Piccola e priva di particolari pregi architettonici, la chiesetta si trova all’interno del castello di Serravalle, di cui era forse la cappella palatina. Risale al XIV secolo, titolata in una prima fase a san Giovanni, quindi a sant’Andrea, e solo nel XIX secolo a Nostra Signora, in seguito al ritrovamento di un’immagine sacra.
La chiesa fu inclusa nel perimetro delle fortificazioni del castello nel periodo aragonese. Ospita degli affreschi di cui si era persa memoria, che furono riscoperti solo nel 1973, con la rimozione degli intonaci. Purtroppo molto è andato perduto, in particolare tutta la zona dell’abside, che fu rifatta insieme al presbiterio in un periodo imprecisato.
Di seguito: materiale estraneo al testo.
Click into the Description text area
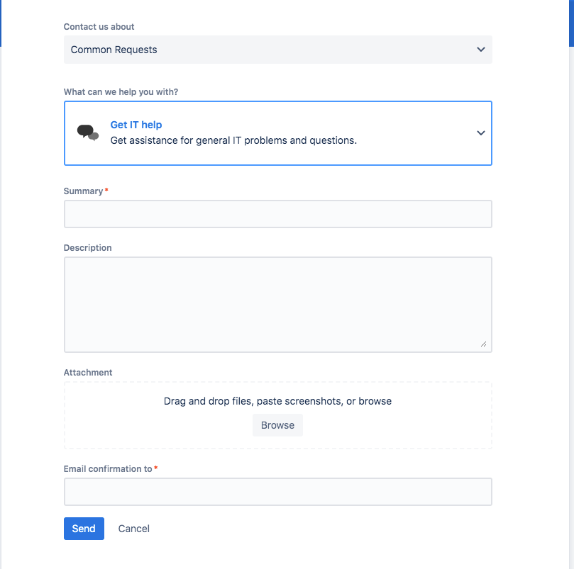The image size is (574, 569). point(277,304)
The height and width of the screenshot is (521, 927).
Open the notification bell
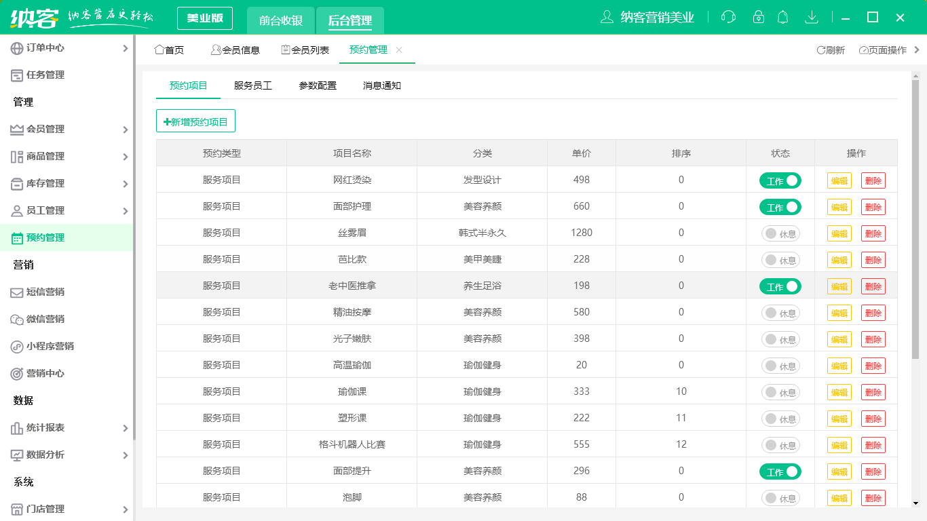coord(782,17)
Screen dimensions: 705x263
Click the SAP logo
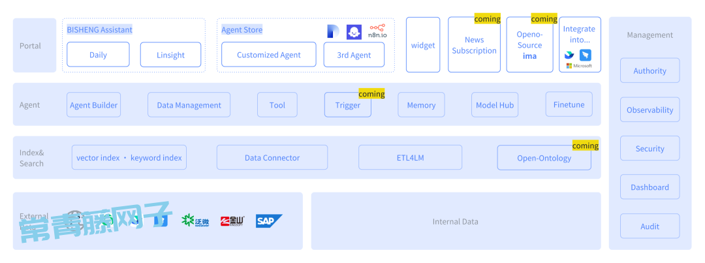point(269,221)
Tema del ciclo, la vanità dei beni materiali e il riscatto dalla morte terrena offerto dall’eucarestia, cui fanno da testimoni santi e martiri. Le virtù celebrate sono quelle più care ai francescani: povertà, castità, umiltà.
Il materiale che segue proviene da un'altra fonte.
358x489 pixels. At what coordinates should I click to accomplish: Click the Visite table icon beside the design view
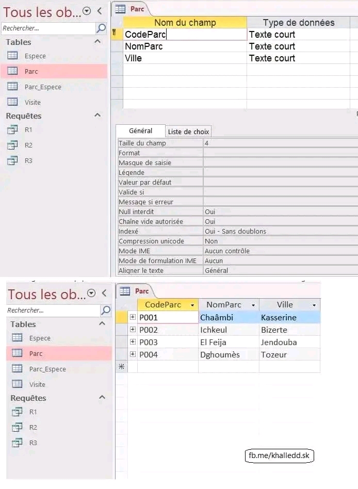tap(12, 102)
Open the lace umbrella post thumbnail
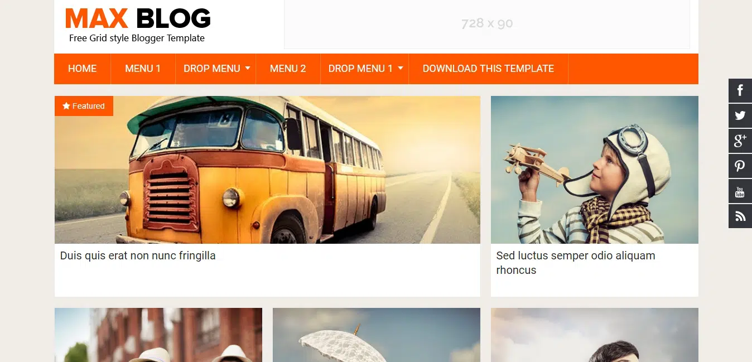Screen dimensions: 752x362 pos(377,335)
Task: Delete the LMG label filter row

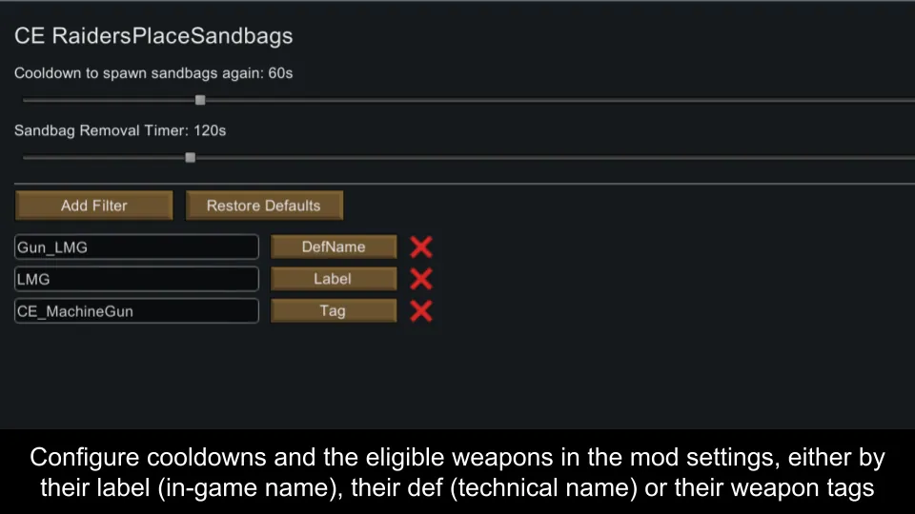Action: [421, 279]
Il messaggio di Francesco era dunque noto a Bosa, anche se nulla sappiamo dell’autore degli affreschi e dei committenti. Il ciclo si articola in due registri sovrapposti, separati da una fascia marcapiano. Sulla parete a sinistra della controfacciata (sud), nella parte superiore, la narrazione inizia con l’adorazione dei Magi, a cui segue l’Ultima Cena. Nella parte inferiore campeggia una teoria di sante e santi legati alla spiritualità francescana, tra cui san Giacomo Maggiore, santa Marta e santa Maria Maddalena. In controfacciata, due episodi: san Martino a cavallo con il povero e san Giorgio che uccide il drago. Tra i due giganteggia san Cristoforo mentre attraversa un fiume ricco di pesci. A destra del portale, san Michele e la Madonna.
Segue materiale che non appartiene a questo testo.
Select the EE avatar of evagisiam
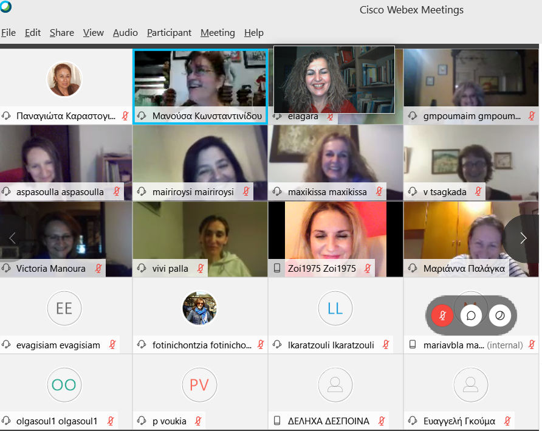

Nel registro inferiore della controfacciata e sulla parete di destra prosegue, nonostante le molte lacune, la teoria di santi, tra cui si riconoscono, tra gli altri, sant’Elena e san Costantino, venerato nella sola Sardegna, che reca i chiodi della croce. E poi, ancora sul registro inferiore della parete a destra della controfacciata, l’episodio, caro ai francescani, dell’incontro tra i tre morti e i tre vivi. Sul registro superiore, una teoria di nuovi santi francescani di difficile identificazione, con l’eccezione di san Ludovico di Tolosa, riconoscibile dai gigli di Francia sul mantello. Fu canonizzato nel 1317, pertanto la datazione dell’opera non può che essere posteriore, nonostante lo stile arcaico e bizantineggiante. Studi recenti collocano il ciclo di affreschi alla fine del periodo giudicale, tra il 1350 e il 1370, per mano di artisti di ambito toscano.